Obverse - Maximilian II - Koenig V. Bayern. Head right with engravers signature (C. V.) below truncation.
Reverse - Crowned Bavarian coat of arms supported by two lions looking backwards. Legend - EIN DUCATEN AUS DEM BERGBAU BEI GOLD KRONACH
Reeded edge. Divo/S. 32, F. 279, M?seler 4/6, Sch. 120, Jaeger 129. 3,61g.
In coin collecting this is an extremely rare coin
Cameo proof, mint state with tiny hairlines on obverse.
- Ex Gerhard Hirsch, Auction 119, 1st Feb 1980.
The gold yield from the goldmines of Goldkronach (near Bayreuth) in Upper Franconia was very low during the 19th century, as most of the gold deposits had been exploited during the 14th and the 15th centuries.
Few coins from that period have been struck and this Ducat belongs to the most valued coins of the 19th century.

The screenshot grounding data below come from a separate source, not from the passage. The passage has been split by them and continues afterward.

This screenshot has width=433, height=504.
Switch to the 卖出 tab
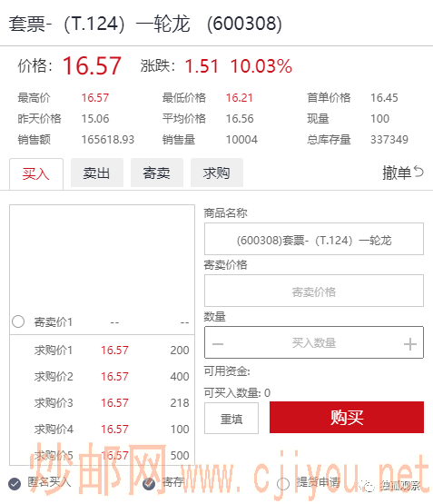pos(97,173)
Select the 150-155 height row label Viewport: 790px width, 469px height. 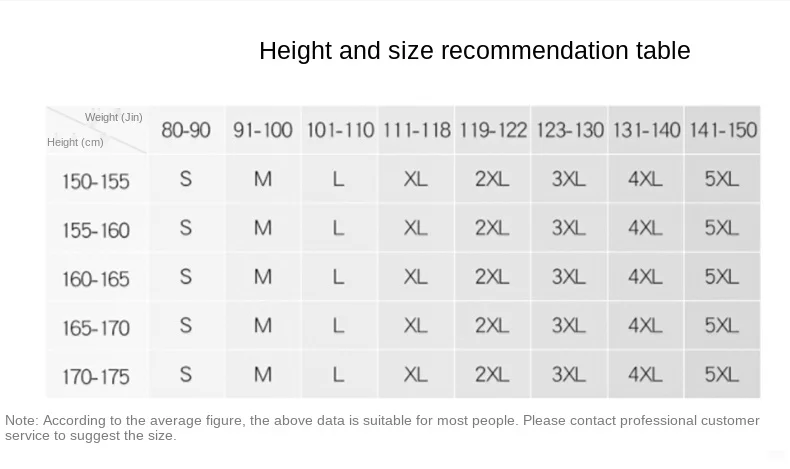coord(96,182)
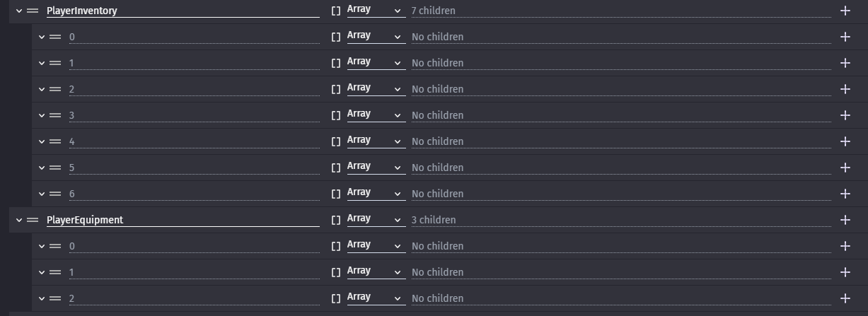Click the bracket array icon on PlayerEquipment row
Viewport: 868px width, 316px height.
click(336, 220)
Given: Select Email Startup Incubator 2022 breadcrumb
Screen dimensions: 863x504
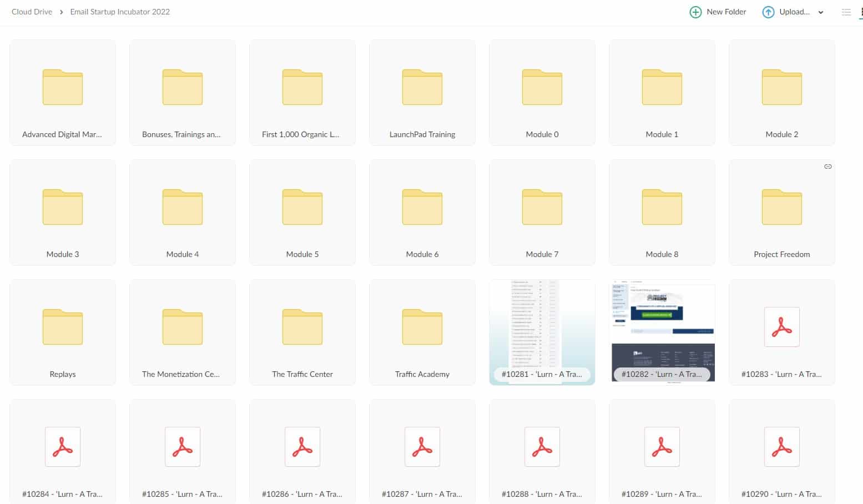Looking at the screenshot, I should coord(120,12).
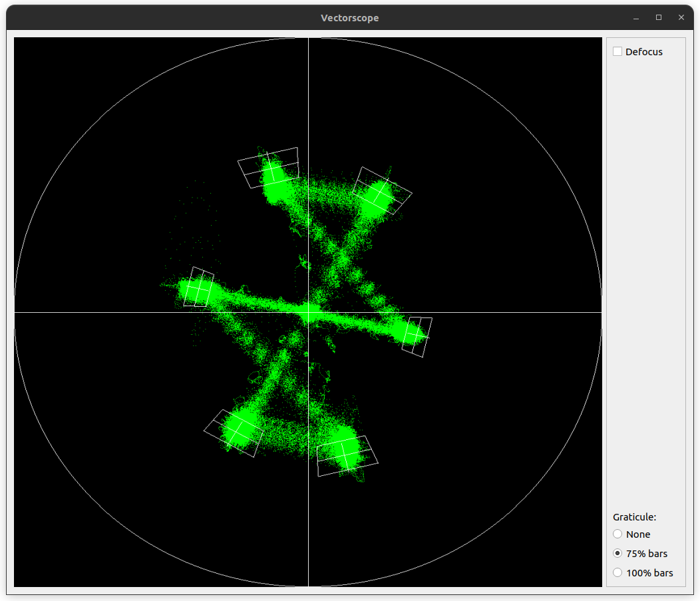Select the None graticule option
The image size is (700, 601).
[x=617, y=534]
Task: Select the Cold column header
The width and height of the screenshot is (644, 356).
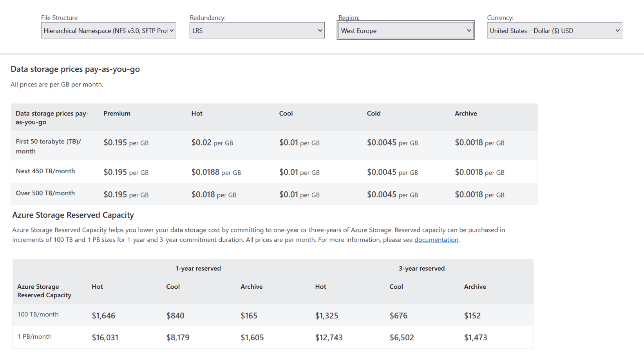Action: tap(373, 113)
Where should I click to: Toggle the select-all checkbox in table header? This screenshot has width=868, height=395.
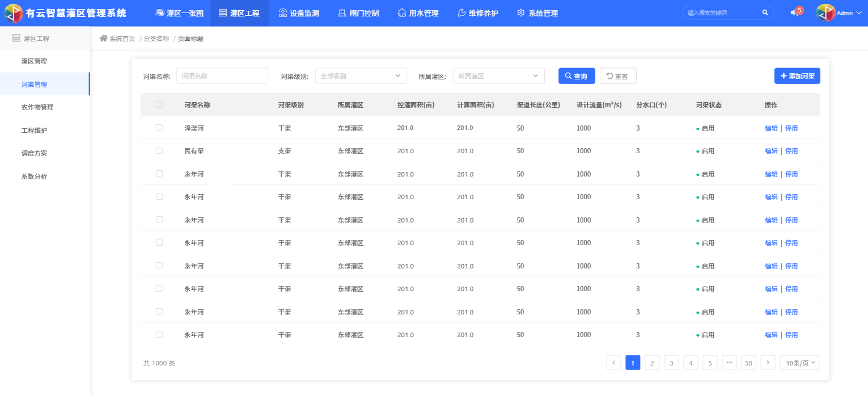[x=159, y=104]
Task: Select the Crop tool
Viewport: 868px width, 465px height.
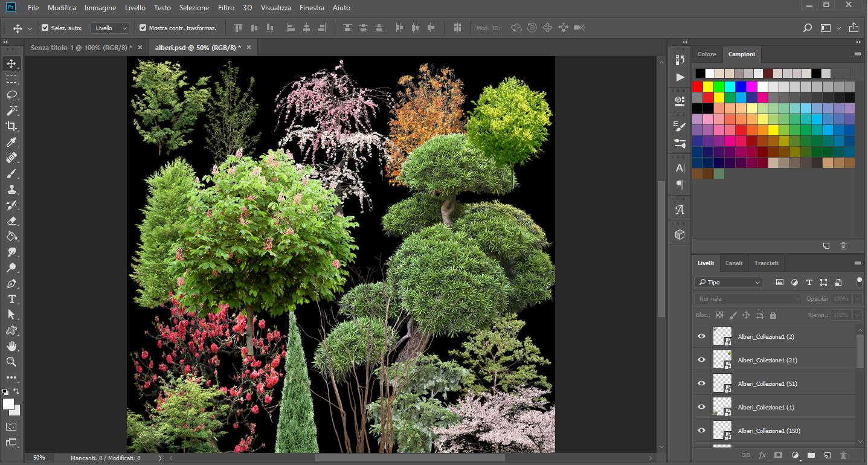Action: tap(12, 126)
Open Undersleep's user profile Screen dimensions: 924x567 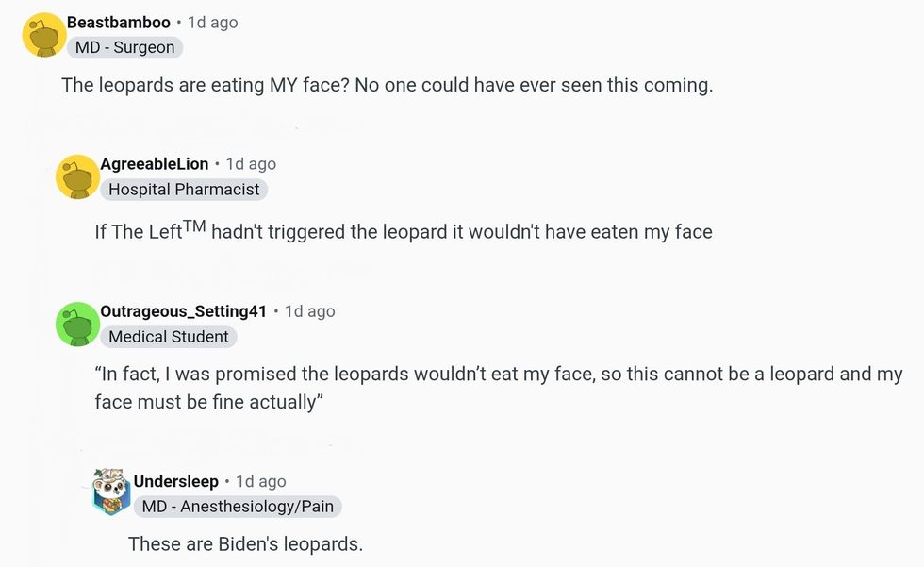176,481
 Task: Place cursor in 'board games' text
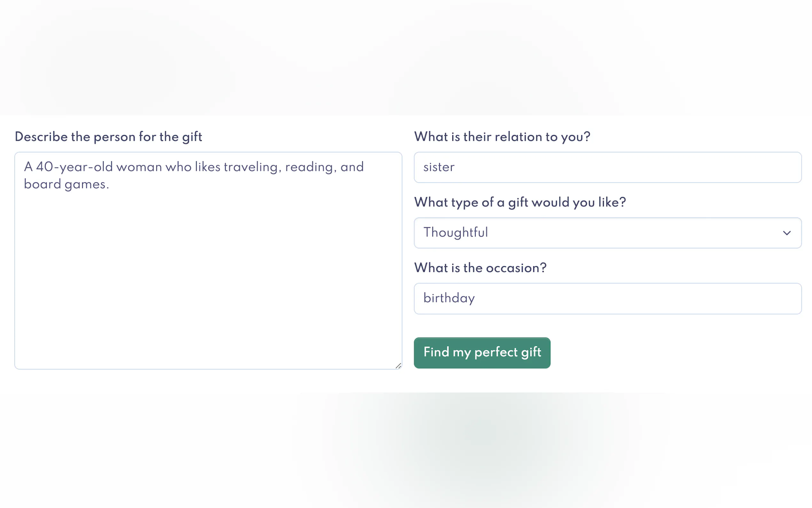(x=66, y=184)
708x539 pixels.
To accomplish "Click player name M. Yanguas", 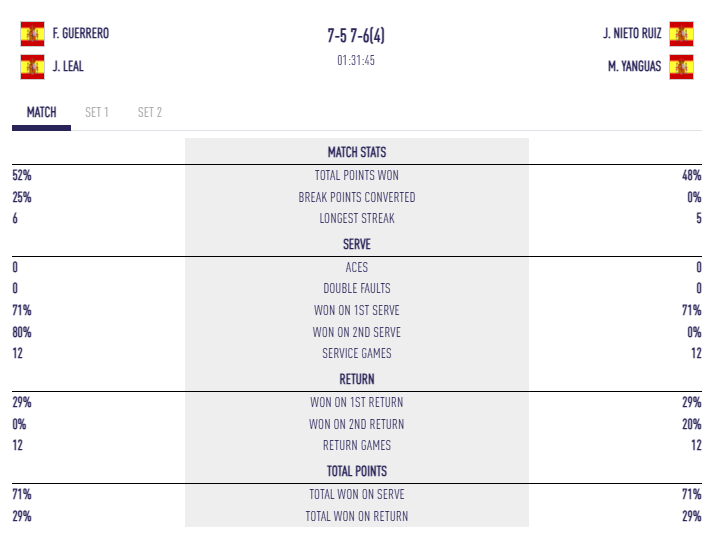I will click(x=635, y=68).
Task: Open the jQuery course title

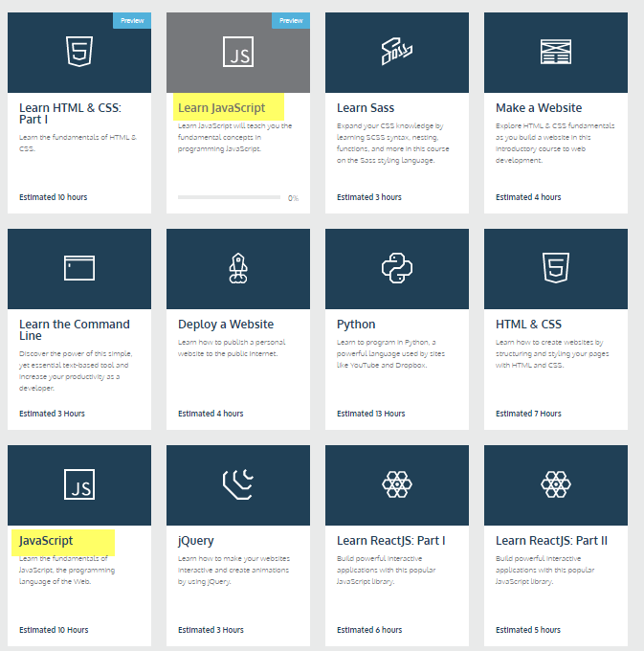Action: coord(196,541)
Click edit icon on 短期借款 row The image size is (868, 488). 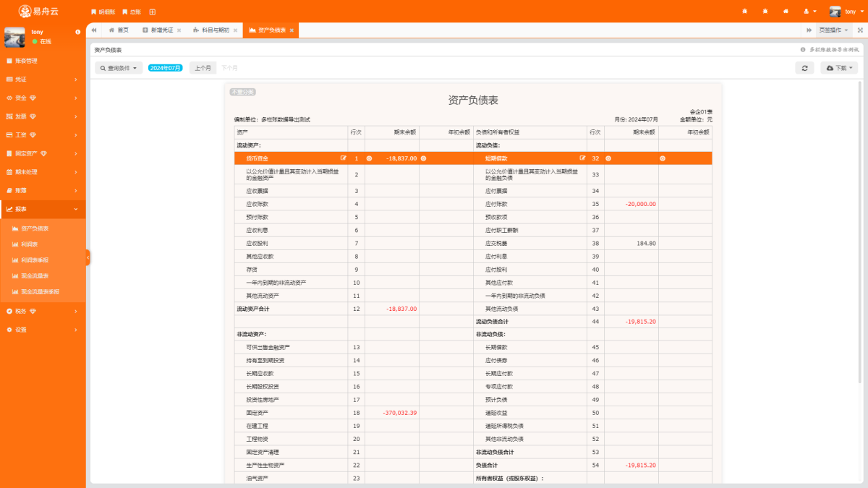(x=582, y=158)
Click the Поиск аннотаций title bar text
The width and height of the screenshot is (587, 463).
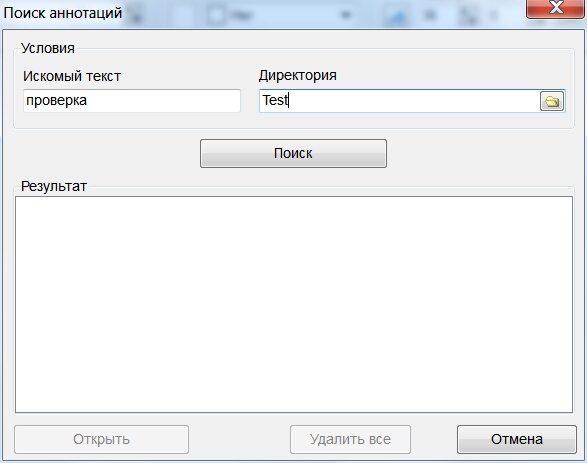pyautogui.click(x=63, y=13)
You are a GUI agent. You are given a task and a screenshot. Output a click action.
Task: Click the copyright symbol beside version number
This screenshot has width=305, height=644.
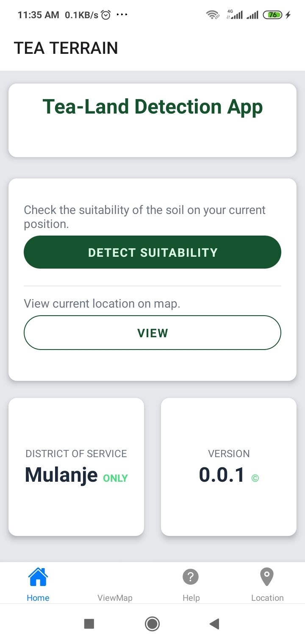(x=255, y=478)
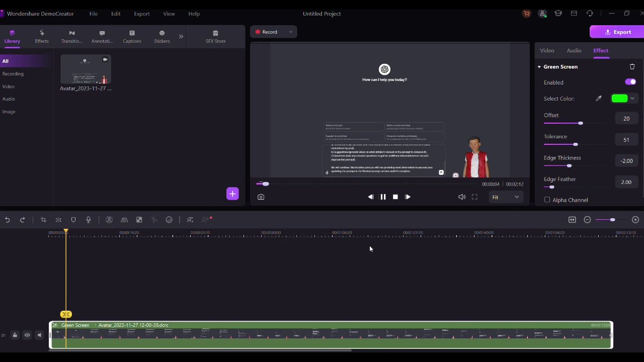This screenshot has height=362, width=644.
Task: Delete the Green Screen effect with trash icon
Action: (x=632, y=67)
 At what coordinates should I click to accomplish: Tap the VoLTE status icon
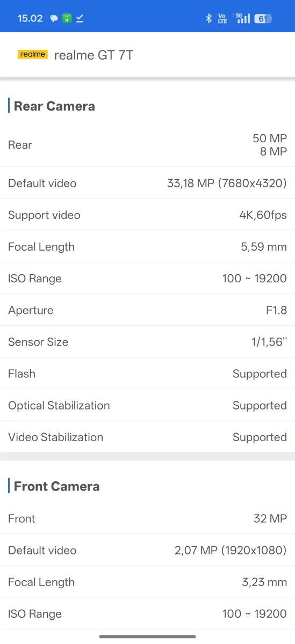pos(222,19)
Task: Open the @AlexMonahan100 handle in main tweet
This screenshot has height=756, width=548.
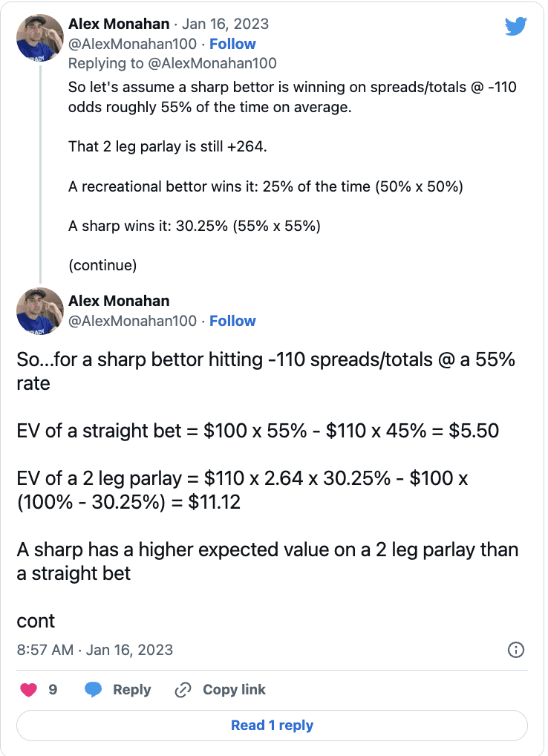Action: click(x=132, y=321)

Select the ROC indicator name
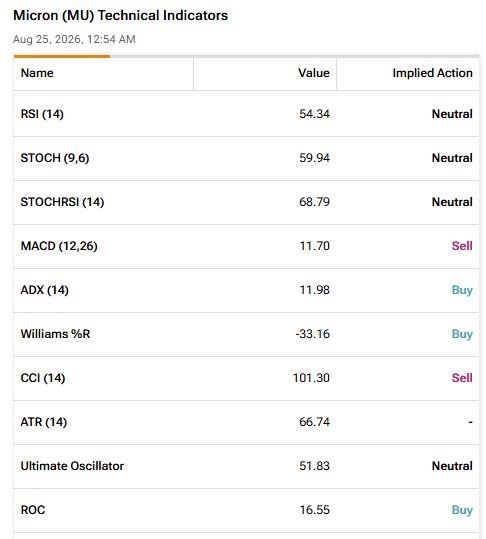(33, 510)
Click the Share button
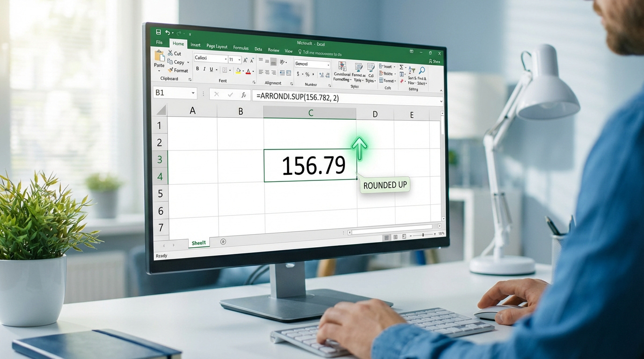This screenshot has height=359, width=644. coord(433,60)
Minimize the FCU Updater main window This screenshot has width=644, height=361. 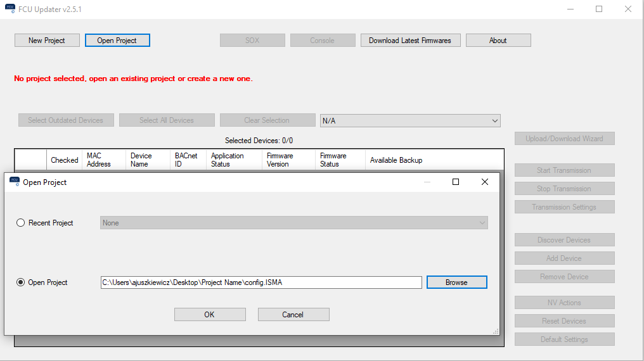570,10
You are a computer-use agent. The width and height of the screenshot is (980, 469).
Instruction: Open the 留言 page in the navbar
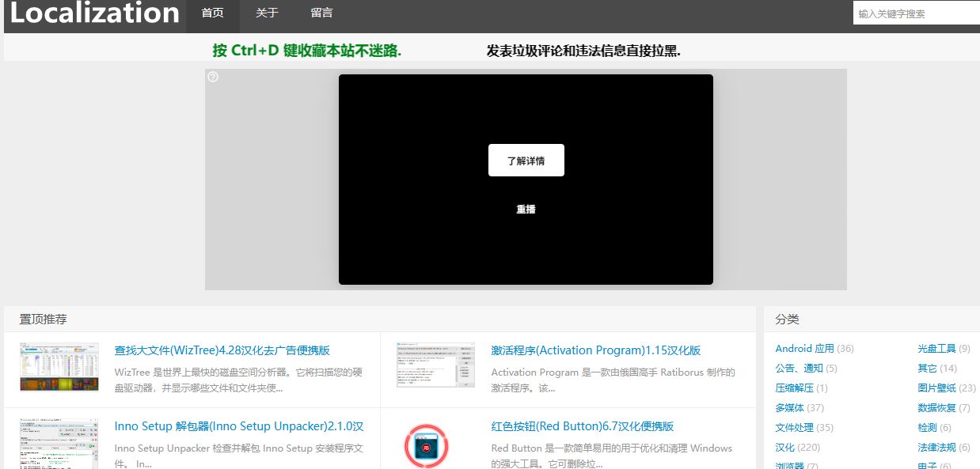(x=321, y=13)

2009 Auction Estimate for a Goldkronach Mining Ducat c1855... £92,800 to £100,000 (GBP)
About Maximilian II of Bavaria ( 28 Nov. 1811 to 10 Mar. 1864)
Maximilian was king of Bavaria from 1848 until 1864. He was the son of Ludwig I of Bavaria and Therese of Saxe-Hildburghausen.
Maximilian was a man of amiable qualities and of intellectual attainments far above the average
But as a king he was hampered by constant ill health, which often took him abroad often. While at home he was forced to live mostly in the countryside.
He had two sons by his wife, Marie Friederike Franziska Hedwig, daughter of Prince William of Prussia, whom he married in 1842.
His sons were Ludwig II of Bavaria and Otto of Bavaria, both of whom became king and then lost their reason.
King Maximilian II. was the principal of the Maximilianstrasse and the Bavarian National Museum in Munich.
He preferred a new architectural style with strong reference to the Gothic Revival architecture which would combine the best features of historical models combined with, what was then, modern building technology.
The hiking path in Upper Bavaria called Maximiliansweg is named after him.
King Max, as he was affectionately known, died on 10 March 1864 (aged 52) and is buried at Theatinerkirche, Munich.